Dopo l'intervista a Umberto Galimberti che sullo scorso numero de 'L'espresso' sottolineava le debolezze degli insegnanti, la parola va alla difesa. A nome di coloro che nella scuola pubblica ancora ci credono, Luigi Gennari, 64 anni, preside del Liceo scientifico Righi di Roma.

Preside, insegnare è davvero diventato così difficile?

"Il carico di lavoro è molto aumentato. Con la riforma dell'autonomia la scuola ha acquisito libertà, ma anche nuove responsabilità. Gli insegnanti devono aggiornarsi, seguire attività multidisciplinari, ma anche mantenere il ruolo didattico tradizionale. Non è facile".

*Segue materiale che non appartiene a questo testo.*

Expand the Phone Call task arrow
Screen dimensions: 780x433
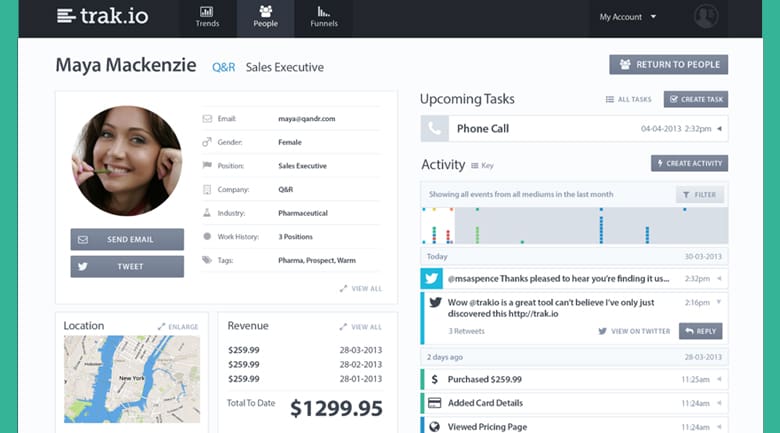[720, 129]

Molti professori si lamentano che il rapporto con i genitori dei loro studenti è diventato più conflittuale. È vero?

"Non direi. I genitori che delegano l'educazione del figlio alla scuola per poi contestarla ci sono sempre stati. Così come i tanti che seguono il ragazzo da vicino e collaborano con gli insegnanti. Nel nostro liceo con i genitori c'è un ottimo rapporto di stima reciproca. No, quello che rende frustrante insegnare è altro".

Le mancate gratificazioni ai docenti?

"Ecco. L'assenza di meccanismi di gratificazione. Né soldi in più, né riconoscimenti, niente. Negli Stati Uniti e in Inghilterra i professori sono valutati per i titoli che acquisiscono, quelli in gamba vengono incentivati. Da noi si parla da anni di una commissione formata da ministero e sindacati che stenda un protocollo di valutazione degli insegnanti e ne valorizzi il lavoro. Fino a oggi non è successo niente. L'idea, prevista dall'ultimo contratto di lavoro, l'ha mantenuta anche il ministro Letizia Moratti: vedremo se la concretizzerà".

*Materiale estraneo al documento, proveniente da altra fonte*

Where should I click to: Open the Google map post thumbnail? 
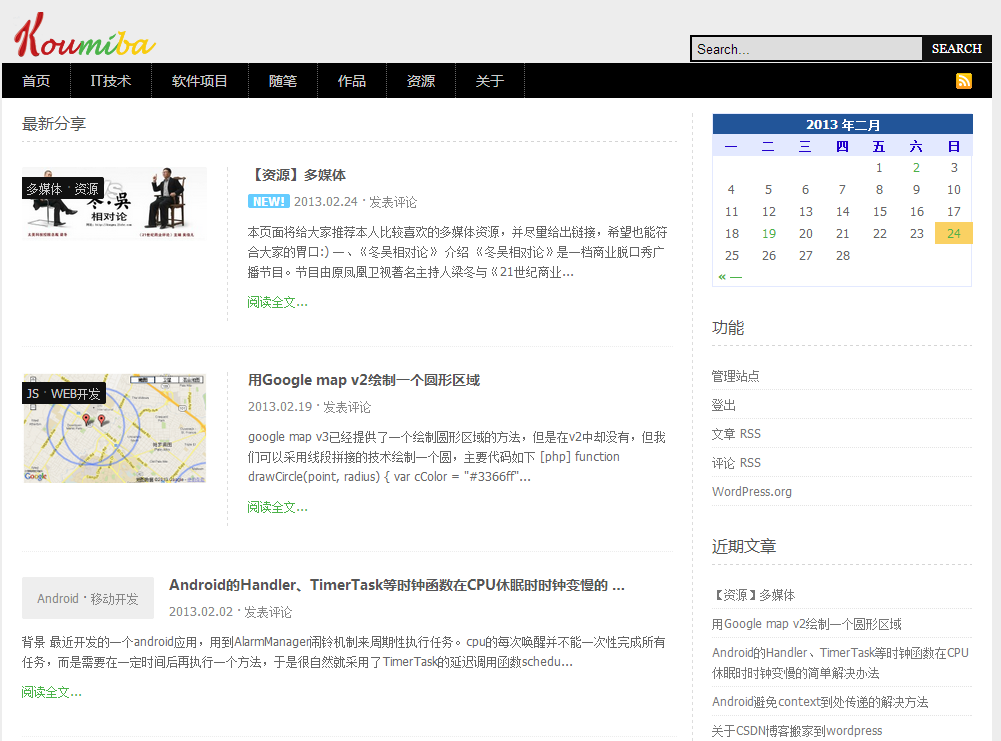(x=115, y=429)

A proposito del ministro: se andasse con lei a bere un caffè, cosa le chiederebbe?

"Di realizzare sul serio l'autonomia: sulla carta ci viene chiesto di organizzarci, nei fatti anche solo per nominare i supplenti dipendiamo dall'amministrazione scolastica. Uno spreco di tempo e di energie. E al suo governo chiederei di investire più risorse nella scuola. Perché senza fondi non si migliora nulla".
Follia da tempo immobile
Un libro indica una causa del disagio: i docenti invecchiano, gli studenti no
di Stefania Rossini

È il tempo il peggior nemico dell'equilibrio mentale dei professori. Ma non si tratta del tempo lineare che sottrae a tutti energia, bellezza e qualche volta senno. Il tempo che può condurre i docenti alla follia è quello ciclico, che si ripete in modo identico in luoghi e in anni diversi. Come può non vacillare la mente di un uomo che vede se stesso ripercorrere all'infinito gli stessi rituali, mentre intorno a lui l'unica cosa che cambia sono i volti? Se lo chiese negli anni Novanta un gruppo di insegnanti romani di liceo appassionati della loro professione e inquieti sul loro destino. Ne uscì un libretto ironico e disperato che mantiene intatto il suo valore di denuncia. Si intitola 'Follia docente' e racconta un disagio senza proporre ricette. I conflitti che possono minare la solidità mentale di un insegnante sono diversi. Il docente fa infatti un lavoro di relazione, ma è un adulto solo senza scambio tra pari; ha un potere insindacabile sui ragazzi, che possono dargli momenti di onnipotenza, ma il suo prestigio sociale resta basso; deve affinare risorse culturali e affettive, ma nella pratica si riduce a comportamenti repressivi o lassisti. L'impatto più duro è però quello che gli autori riassumono in una frase lapidaria: "Gli studenti cambiano, gli insegnanti invecchiano". Di anno in anno, inchiodati alla propria cattedra, i professori assistono allo stesso evento: i vecchi studenti se ne vanno e ne compaiono di nuovi che conservano magicamente la stessa età. E mentre sui loro volti il tempo lascia segni indelebili, quelle facce sempre intatte diventano insopportabili. In una società che esalta solo la giovinezza, il divario generazionale si fa abissale e può provocare odio, malinconia e invidia. Per qualcuno, la follia.